WHITE PAPER: Change Management in Mergers and Acquisitions
In its November 2001 edition of the McKinsey Quarterly, McKinsey and Company provided what is probably still the best description of the change management challenge in mergers and acquisitions:
“Revenue deserves more attention in mergers; indeed, a failure to focus on this important factor may explain why so many mergers don’t pay off. Too many companies lose their revenue momentum as they concentrate on cost synergies or fail to focus on postmerger growth in a systematic manner. Yet, in the end, halted growth hurts the market performance of a company far more than does a failure to nail costs. Some balance may have to be restored.”
The belief that mergers drive revenue growth could be a myth. A Southern Methodist University (SMU) study of 193 mergers, worth $100 million or more, from 1990 to 1997 found that revenue growth was fairly elusive. Measured against industry peers, only 36 percent of the targets maintained their revenue growth in the first quarter after the merger announcement. By the third quarter, only 11 percent had avoided a slowdown; the median lag was 12 percent. When McKinsey joined the SMU researchers to take a closer look, it turned out that the targets’ continuing underperformance explained only half of the slowdown; unsettled customers and distracted staff explained the rest.
Moreover, these revenue shortfalls don’t represent the beginnings of a J-curve.”
In 2008, McKinsey reported that, globally, fewer than half of all mergers and acquisitions since 2001 had ever created any value. The underlying cause is failure to manage change.
In services organisations in particular, client retention is at significant risk following a merger or acquisition. The acquiring firm must actively manage the acquired firm’s clients’ perceptions and actions. When the acquired firm has few but high-value clients, this is critical to success. The clients will have many sources of information (and misinformation). The acquiring firm must step in immediately to communicate – repeatedly – that service levels will equal or exceed that to which the client is accustomed, and that the client is greatly appreciated by the firm. A panoply of micro-messages must be included in these communications to retain trust, not to mention the client.
The workforces at both the acquiring and acquired firms are the second area of risk. This risk manifests itself in three ways:
► Critical to revenue, a key staff member in the acquired firm may leave or be made redundant. This individual is rarely an executive; she or he is most likely a first or second level manager who is essential to a revenue-generating process, or to retaining an important client. The acquiring firm must quickly identify this individual – or these individuals – and move without delay to ensure their retention.

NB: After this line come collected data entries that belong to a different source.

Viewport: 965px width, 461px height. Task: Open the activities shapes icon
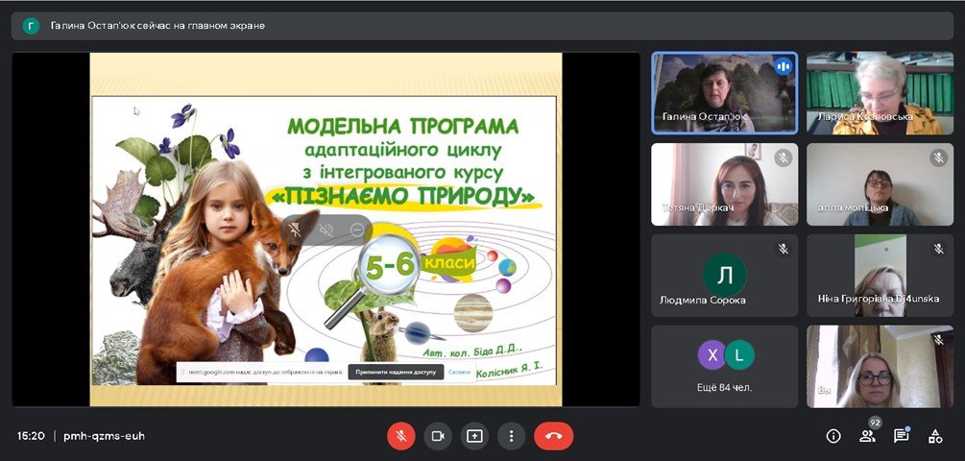click(935, 436)
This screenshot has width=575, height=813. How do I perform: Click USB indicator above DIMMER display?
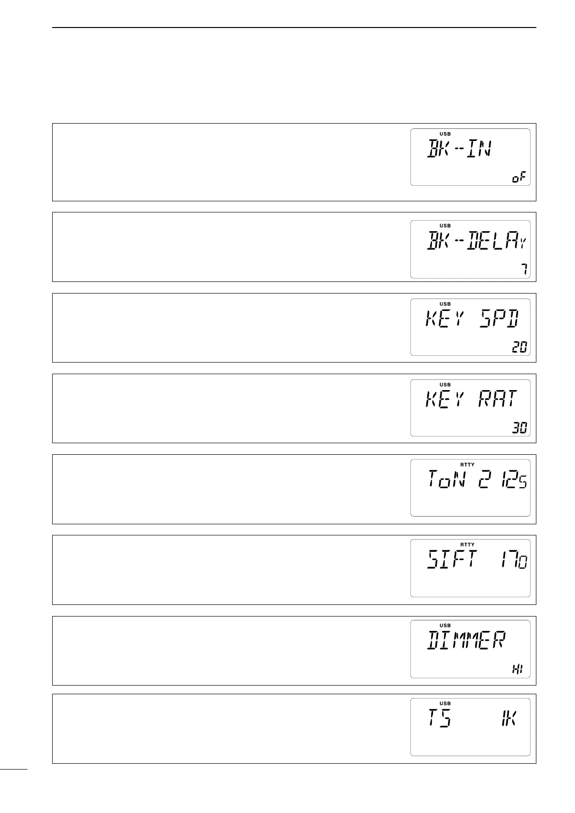pyautogui.click(x=445, y=626)
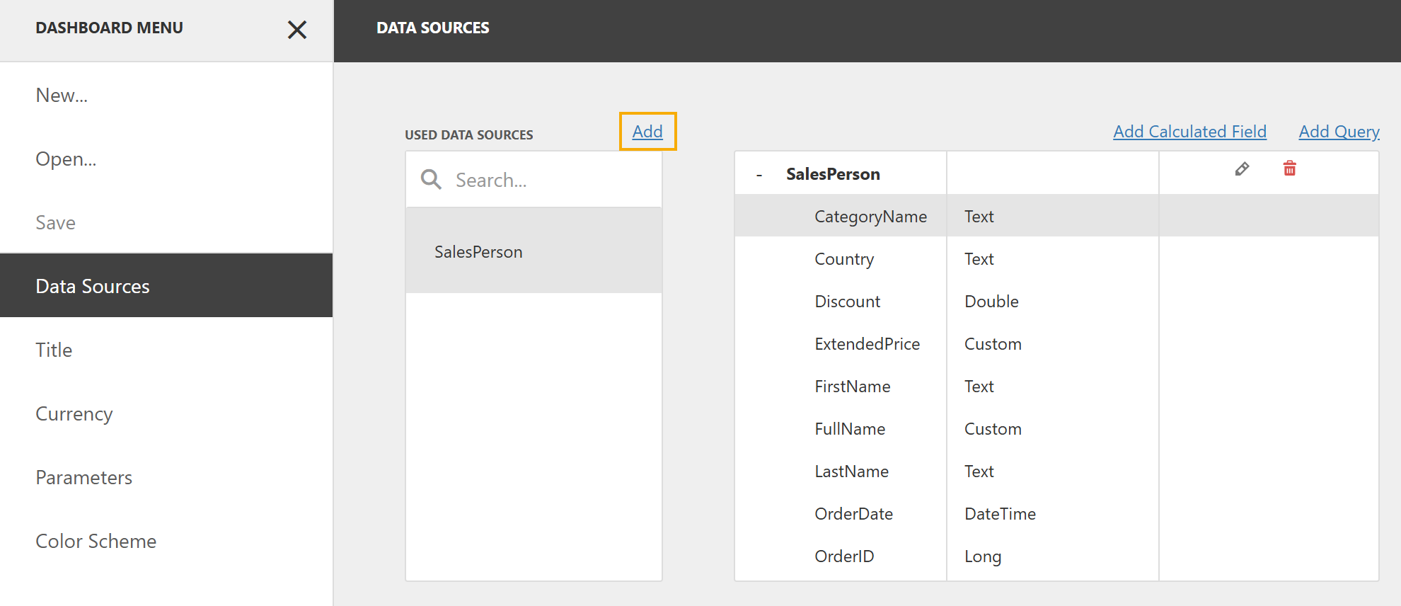Click the pencil edit icon for SalesPerson
This screenshot has height=606, width=1401.
(1242, 169)
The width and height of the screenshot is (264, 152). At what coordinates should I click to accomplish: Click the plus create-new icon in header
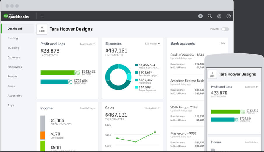click(x=200, y=16)
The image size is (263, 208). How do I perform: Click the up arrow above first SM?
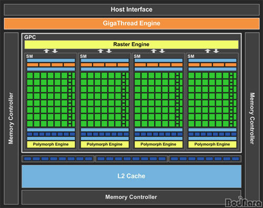point(46,51)
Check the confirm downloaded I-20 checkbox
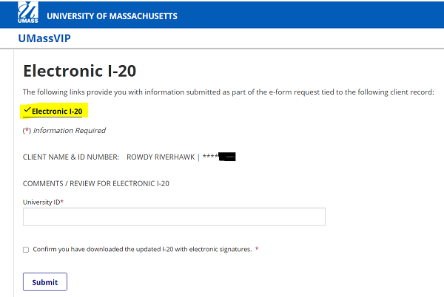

► Staff reductions are inevitable. They also negatively affect performance by those left behind. Repeated studies of past recessions have shown that companies making staff reductions suffered an average negative 24% productivity change for three years thereafter. When productivity means customer service, and customer service is the key to revenue, this has serious consequences. David Sirota, PhD, founder of Sirota Survey Intelligence, reports that a ten percent reduction in the workforce yields as little as 1.5% reduction in total costs. Managing change for the remaining workforce is essential to achieving any added value from a merger or acquisition.
► Merging HR systems creates the potential for widespread resentment. The “systems” here are not computer systems but management systems. For example, it is rare that both firms’ employee benefits are identical. Imposing one upon the other will create resentment. When the newly merged firm evolves its missions and business focus, existing measurement and compensation systems change. It is almost impossible to invest too many resources in ensuring that the new measurement and compensation systems actually appraise what contributes value to the overall enterprise, and that the workers perceive fairness and transparency in the new, or merged, systems.
Thomas Koch addressed post-merger integration in “Handbook of International Mergers and Acquisitions,” Palgrave MacMillan, 2002. More than half of the success factors he lists involve the human considerations. Failure to give proper attention to, and to invest sufficient resources in, change management is the leading cause of disappointing financial results in post-merger integration.